====== STORED ROWS
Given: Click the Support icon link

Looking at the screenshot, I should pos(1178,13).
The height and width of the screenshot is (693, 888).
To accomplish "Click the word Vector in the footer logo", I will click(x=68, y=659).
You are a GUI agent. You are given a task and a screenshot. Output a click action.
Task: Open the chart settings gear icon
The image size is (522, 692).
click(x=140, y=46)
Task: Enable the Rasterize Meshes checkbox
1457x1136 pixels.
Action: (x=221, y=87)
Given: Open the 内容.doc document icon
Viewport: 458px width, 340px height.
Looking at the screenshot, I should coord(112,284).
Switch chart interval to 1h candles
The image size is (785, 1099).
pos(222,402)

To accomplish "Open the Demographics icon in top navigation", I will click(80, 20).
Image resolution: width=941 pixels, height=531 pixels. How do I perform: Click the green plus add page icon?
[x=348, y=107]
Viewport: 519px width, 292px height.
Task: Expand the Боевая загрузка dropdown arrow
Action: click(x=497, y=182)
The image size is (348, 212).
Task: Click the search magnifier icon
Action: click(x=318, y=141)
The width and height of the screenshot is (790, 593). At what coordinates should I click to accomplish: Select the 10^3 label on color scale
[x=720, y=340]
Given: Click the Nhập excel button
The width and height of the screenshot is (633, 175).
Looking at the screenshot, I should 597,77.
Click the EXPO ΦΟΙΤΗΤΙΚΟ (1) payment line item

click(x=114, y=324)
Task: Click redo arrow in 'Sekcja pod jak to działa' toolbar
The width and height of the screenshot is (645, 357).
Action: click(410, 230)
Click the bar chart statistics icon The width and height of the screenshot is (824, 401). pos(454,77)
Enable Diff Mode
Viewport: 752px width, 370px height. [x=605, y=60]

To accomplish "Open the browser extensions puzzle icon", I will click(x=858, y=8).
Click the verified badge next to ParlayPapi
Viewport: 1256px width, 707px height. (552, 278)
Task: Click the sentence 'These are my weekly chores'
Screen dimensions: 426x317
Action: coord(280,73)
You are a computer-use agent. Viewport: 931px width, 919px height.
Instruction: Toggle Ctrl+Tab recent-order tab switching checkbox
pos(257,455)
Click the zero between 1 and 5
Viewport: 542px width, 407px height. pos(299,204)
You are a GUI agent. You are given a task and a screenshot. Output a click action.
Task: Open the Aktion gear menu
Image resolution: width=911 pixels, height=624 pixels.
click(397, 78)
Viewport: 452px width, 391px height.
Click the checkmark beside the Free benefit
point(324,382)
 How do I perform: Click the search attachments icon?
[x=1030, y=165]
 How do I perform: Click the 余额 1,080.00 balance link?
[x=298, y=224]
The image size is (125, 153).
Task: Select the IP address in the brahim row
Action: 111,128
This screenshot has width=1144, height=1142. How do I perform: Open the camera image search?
============
EXERCISE: Write out the records above again, replacing every "The width and height of the screenshot is" with "The screenshot's width and height are" and leaving everything else unchanged.

FINAL RESULT:
Given: Click the Support icon link

Looking at the screenshot, I should pos(1178,13).
The height and width of the screenshot is (693, 888).
To accomplish "Click the word Vector in the footer logo", I will click(x=68, y=659).
You are a GUI agent. You are given a task and a screenshot. Output a click action.
Task: Open the chart settings gear icon
The image size is (522, 692).
click(x=140, y=46)
Task: Enable the Rasterize Meshes checkbox
1457x1136 pixels.
Action: (x=221, y=87)
Given: Open the 内容.doc document icon
Viewport: 458px width, 340px height.
Looking at the screenshot, I should coord(112,284).
Switch chart interval to 1h candles
The image size is (785, 1099).
pos(222,402)

To accomplish "Open the Demographics icon in top navigation", I will click(80, 20).
Image resolution: width=941 pixels, height=531 pixels. How do I perform: Click the green plus add page icon?
[x=348, y=107]
Viewport: 519px width, 292px height.
Task: Expand the Боевая загрузка dropdown arrow
Action: click(x=497, y=182)
The image size is (348, 212).
Task: Click the search magnifier icon
Action: click(x=318, y=141)
The screenshot's width and height are (790, 593). At what coordinates should I click to accomplish: Select the 10^3 label on color scale
[x=720, y=340]
Given: Click the Nhập excel button
The screenshot's width and height are (633, 175).
Looking at the screenshot, I should 597,77.
Click the EXPO ΦΟΙΤΗΤΙΚΟ (1) payment line item

click(x=114, y=324)
Task: Click redo arrow in 'Sekcja pod jak to działa' toolbar
The screenshot's width and height are (645, 357).
Action: click(410, 230)
Click the bar chart statistics icon The screenshot's width and height are (824, 401). pos(454,77)
Enable Diff Mode
Viewport: 752px width, 370px height. [x=605, y=60]

To accomplish "Open the browser extensions puzzle icon", I will click(x=858, y=8).
Click the verified badge next to ParlayPapi
Viewport: 1256px width, 707px height. (552, 278)
Task: Click the sentence 'These are my weekly chores'
Screen dimensions: 426x317
Action: coord(280,73)
You are a computer-use agent. Viewport: 931px width, 919px height.
Instruction: Toggle Ctrl+Tab recent-order tab switching checkbox
pos(257,455)
Click the zero between 1 and 5
Viewport: 542px width, 407px height. pos(299,204)
You are a GUI agent. You are given a task and a screenshot. Output a click action.
Task: Open the Aktion gear menu
Image resolution: width=911 pixels, height=624 pixels.
click(397, 78)
Viewport: 452px width, 391px height.
Click the checkmark beside the Free benefit
point(324,382)
 How do I perform: Click the search attachments icon?
[x=1030, y=165]
 How do I perform: Click the 余额 1,080.00 balance link?
[x=298, y=224]
The image size is (125, 153).
Task: Select the IP address in the brahim row
Action: 111,128
This screenshot has width=1144, height=1142. How do I perform: Open the camera image search?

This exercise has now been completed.